PROBLEM TO SOLVE =
Repeat everything in the passage on interviewing testers from "You should encourage" down to "did that have?", word for word.

Preparation for a User Day

How to Interact with the Customer

The interviewer is faced with the difficulty of wanting to encourage the tester to voice observations and problems out loud, while influencing him or her as little as possible in finding solutions and interaction strategies.

You should encourage the tester to process the tasks cooperatively and to think out loud, but premature assistance indicating how to solve a task or pointing out errors is absolutely taboo!

The following table contains examples of remarks that can create a relaxed, cooperative atmosphere during the test without giving solutions:

Time
Cooperative Remark
After reading the task How can we do that?
Test person is considering the task What should we do now?
While discussing a solution What do you think will happen if you try that?
While discussing a solution Perhaps we should simply try it.
After an interaction What effect did that have?
After an unsuccessful interaction What do you want to do now?
When an error message appears What does this message want to tell us?

DATA EXTRACT =
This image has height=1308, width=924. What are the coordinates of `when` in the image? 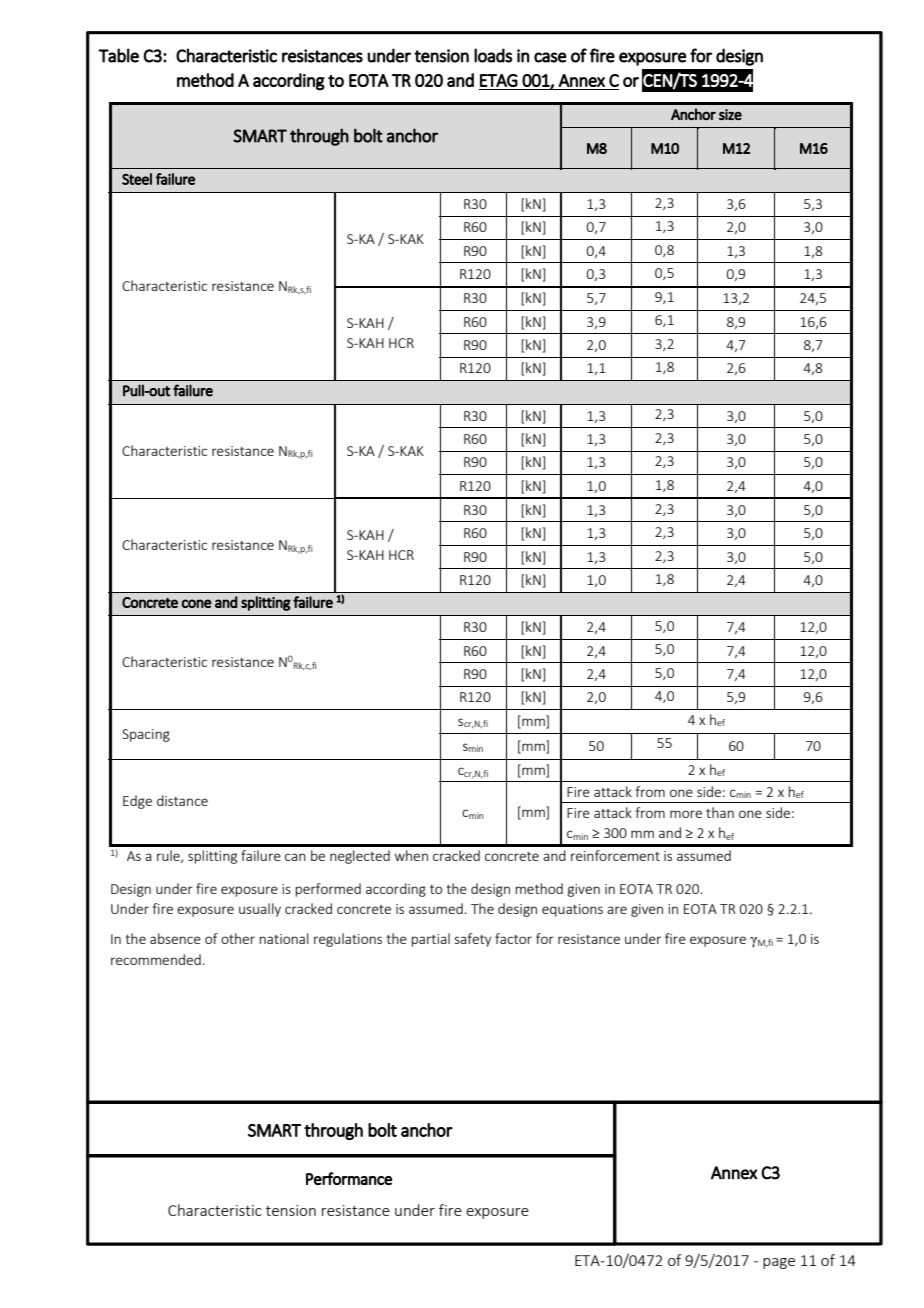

RESULT OF THIS EXERCISE =
You should encourage the tester to process the tasks cooperatively and to think out loud, but premature assistance indicating how to solve a task or pointing out errors is absolutely taboo!

The following table contains examples of remarks that can create a relaxed, cooperative atmosphere during the test without giving solutions:

Time
Cooperative Remark
After reading the task How can we do that?
Test person is considering the task What should we do now?
While discussing a solution What do you think will happen if you try that?
While discussing a solution Perhaps we should simply try it.
After an interaction What effect did that have?